Le français n’étant une langue officielle ni en Algérie, ni en Tunisie, ni au Maroc, Pierre Ménat se félicite que la Tunisie ait accordé au français le statut de deuxième langue du pays.
Sous le protectorat, le français était imposé dans les institutions et particulièrement l’éducation. À partir de l’indépendance en 1956, le pays se dirigea progressivement vers l’arabisation de l’éducation et des services. L’administration reste toutefois massivement bilingue.
Aujourd’hui partenaire de la Francophonie, la Tunisie compte plus de trois millions de francophones, ce qui représente près de 32% de sa population. En Algérie également, le français reste extrêmement répandu: avec près de 16 millions de locuteurs (47% de la population), il est le deuxième plus grand pays francophone au monde après la France.
Trilinguisme
Dans le trilinguisme qui s’installe, le Maghreb hiérarchise les langues dans l’ordre arabe-français-anglais.
Si, par rapport au passé, le français a beaucoup régressé en termes de compétences linguistiques, il s’est beaucoup répandu par le biais de la scolarisation dans les années 80. Autrement dit, la jeunesse actuelle maîtrise moins bien le français que les générations précédentes, mais le nombre des locuteurs est en progression constante.
Dans les pays du Maghreb, si l’ancrage francophone est encore si fort, c’est sans doute aussi grâce à la télévision: beaucoup de familles maghrébines regardent souvent les chaînes francophones. Et aux mouvements de population: l’émigration constitue également un vecteur important de la diffusion du français. Beaucoup de familles ont des parents en France, et les mariages mixtes sont fréquents.
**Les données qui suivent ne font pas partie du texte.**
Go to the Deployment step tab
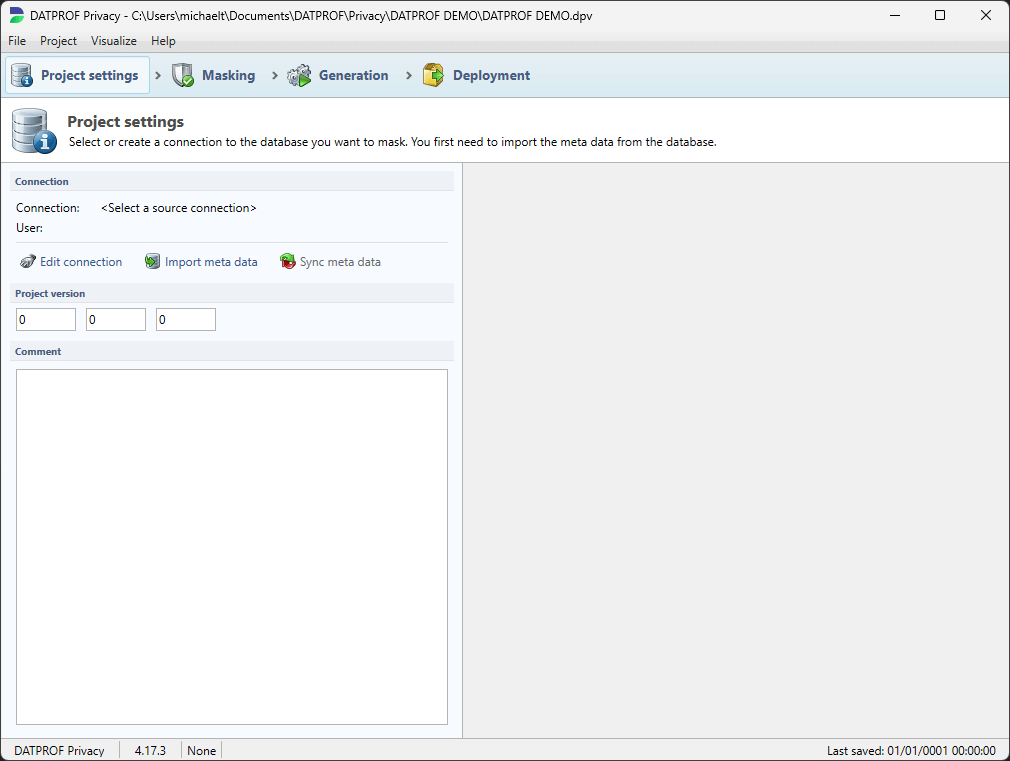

L’impact du tourisme, enfin, demeure très important, les français étant une des principales nationalités à visiter massivement et régulièrement la région.
Rachid Khechana, Tunis, swissinfo.ch
La Tunisie et le Maroc sont des Etats membres de l’Organisation international de la Francophonie (OIF), mais pas l’Algérie, pourtant deuxième plus grand pays francophone au monde après la France.
Les Etats-Unis ont amorcé une réelle avancée avec les pays maghrébins dans tous les domaines y compris les échanges commerciaux qui ont triplé durant les trois dernières années, de 10,3 à 29 milliards de dollars.
La Libye, dont les échanges commerciaux avec les Etats-Unis se sont multipliés par treize, a été le premier bénéficiaire de cette évolution. Cela faisait suite à l’ouverture de son marché aux produits américains après vingt années de rupture (de 1982 à 2003), aggravées par sept ans d’embargo.
En dépit de cette évolution rapide, l’écart demeure grand entre les Européens et les Américains: les échanges avec le Maghreb n’excèdent pas 1% du commerce international américain.
Et les échanges avec les Etats-Unis ne représentent que 10% des rapports commerciaux maghrébins avec le monde extérieur.